◆ YOUR OBJECTIVE: Every line with "will" in it must be copied from the data.

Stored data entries
——

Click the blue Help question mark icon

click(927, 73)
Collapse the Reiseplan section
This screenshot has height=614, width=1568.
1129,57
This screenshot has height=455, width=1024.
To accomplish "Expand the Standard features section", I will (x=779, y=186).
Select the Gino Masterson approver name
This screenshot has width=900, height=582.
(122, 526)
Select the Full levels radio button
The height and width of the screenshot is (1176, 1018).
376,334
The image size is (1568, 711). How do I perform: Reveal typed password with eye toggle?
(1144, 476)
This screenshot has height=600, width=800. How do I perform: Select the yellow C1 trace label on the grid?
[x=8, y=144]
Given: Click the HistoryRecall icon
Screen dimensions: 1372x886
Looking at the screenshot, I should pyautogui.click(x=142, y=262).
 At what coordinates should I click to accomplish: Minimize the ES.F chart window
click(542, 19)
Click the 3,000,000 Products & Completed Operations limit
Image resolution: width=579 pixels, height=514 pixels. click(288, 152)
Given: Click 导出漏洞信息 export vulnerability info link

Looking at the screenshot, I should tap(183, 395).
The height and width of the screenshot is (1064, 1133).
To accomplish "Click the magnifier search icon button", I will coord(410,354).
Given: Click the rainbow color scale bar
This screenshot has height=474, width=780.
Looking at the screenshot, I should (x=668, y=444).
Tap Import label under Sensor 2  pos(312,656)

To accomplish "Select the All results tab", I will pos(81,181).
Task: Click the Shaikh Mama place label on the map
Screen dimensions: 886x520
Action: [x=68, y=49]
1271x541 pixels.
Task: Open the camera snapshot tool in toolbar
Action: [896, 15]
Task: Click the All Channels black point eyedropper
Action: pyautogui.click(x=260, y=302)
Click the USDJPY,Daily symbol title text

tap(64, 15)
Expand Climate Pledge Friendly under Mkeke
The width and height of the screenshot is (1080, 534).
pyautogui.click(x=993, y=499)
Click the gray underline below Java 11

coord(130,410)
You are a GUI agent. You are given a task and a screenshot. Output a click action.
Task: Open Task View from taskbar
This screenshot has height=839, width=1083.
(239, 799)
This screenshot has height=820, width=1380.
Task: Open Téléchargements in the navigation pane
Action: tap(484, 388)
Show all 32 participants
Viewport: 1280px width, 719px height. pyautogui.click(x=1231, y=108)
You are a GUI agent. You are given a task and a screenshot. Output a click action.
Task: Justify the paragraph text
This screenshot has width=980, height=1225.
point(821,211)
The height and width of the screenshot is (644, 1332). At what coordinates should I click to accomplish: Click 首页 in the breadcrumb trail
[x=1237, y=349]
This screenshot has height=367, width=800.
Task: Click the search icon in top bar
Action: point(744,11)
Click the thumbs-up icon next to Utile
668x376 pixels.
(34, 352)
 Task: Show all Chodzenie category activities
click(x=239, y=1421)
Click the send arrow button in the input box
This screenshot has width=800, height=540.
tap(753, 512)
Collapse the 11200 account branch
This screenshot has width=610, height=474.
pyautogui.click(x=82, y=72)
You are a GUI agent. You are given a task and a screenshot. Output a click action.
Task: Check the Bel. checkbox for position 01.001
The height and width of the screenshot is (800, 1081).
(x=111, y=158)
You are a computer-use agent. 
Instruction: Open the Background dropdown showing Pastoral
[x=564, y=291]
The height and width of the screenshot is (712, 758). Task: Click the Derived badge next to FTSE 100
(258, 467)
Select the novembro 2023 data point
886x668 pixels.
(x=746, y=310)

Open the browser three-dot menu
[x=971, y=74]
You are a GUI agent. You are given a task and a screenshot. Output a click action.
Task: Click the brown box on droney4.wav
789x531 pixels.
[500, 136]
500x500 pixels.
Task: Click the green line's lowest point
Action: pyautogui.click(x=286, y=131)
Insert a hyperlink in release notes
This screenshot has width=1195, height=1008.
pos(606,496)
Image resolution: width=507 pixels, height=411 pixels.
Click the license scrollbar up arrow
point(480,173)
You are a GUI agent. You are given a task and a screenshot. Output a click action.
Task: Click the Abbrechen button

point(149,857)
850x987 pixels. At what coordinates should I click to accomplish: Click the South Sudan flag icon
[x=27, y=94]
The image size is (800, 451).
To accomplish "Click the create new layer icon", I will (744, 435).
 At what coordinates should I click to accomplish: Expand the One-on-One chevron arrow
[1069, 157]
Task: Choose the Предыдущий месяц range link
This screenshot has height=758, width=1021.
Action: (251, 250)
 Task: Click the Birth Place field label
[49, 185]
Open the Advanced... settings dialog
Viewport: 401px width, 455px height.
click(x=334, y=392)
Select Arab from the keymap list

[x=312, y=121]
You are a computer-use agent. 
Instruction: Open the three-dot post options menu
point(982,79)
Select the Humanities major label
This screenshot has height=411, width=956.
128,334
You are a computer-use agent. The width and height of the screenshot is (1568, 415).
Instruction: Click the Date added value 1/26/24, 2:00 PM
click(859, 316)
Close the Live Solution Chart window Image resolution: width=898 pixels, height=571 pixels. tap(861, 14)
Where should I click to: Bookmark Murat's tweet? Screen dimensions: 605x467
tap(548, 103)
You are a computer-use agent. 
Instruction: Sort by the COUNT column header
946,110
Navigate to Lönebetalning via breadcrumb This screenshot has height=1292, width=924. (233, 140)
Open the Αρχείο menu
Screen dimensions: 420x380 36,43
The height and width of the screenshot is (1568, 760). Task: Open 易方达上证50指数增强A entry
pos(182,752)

——

◆ PROBLEM SOLUTION:
To accomplish "Expand the Standard features section", I will (x=779, y=186).
To accomplish "Click the magnifier search icon button", I will coord(410,354).
To accomplish "Select the All results tab", I will pos(81,181).
To accomplish "Click the create new layer icon", I will (744, 435).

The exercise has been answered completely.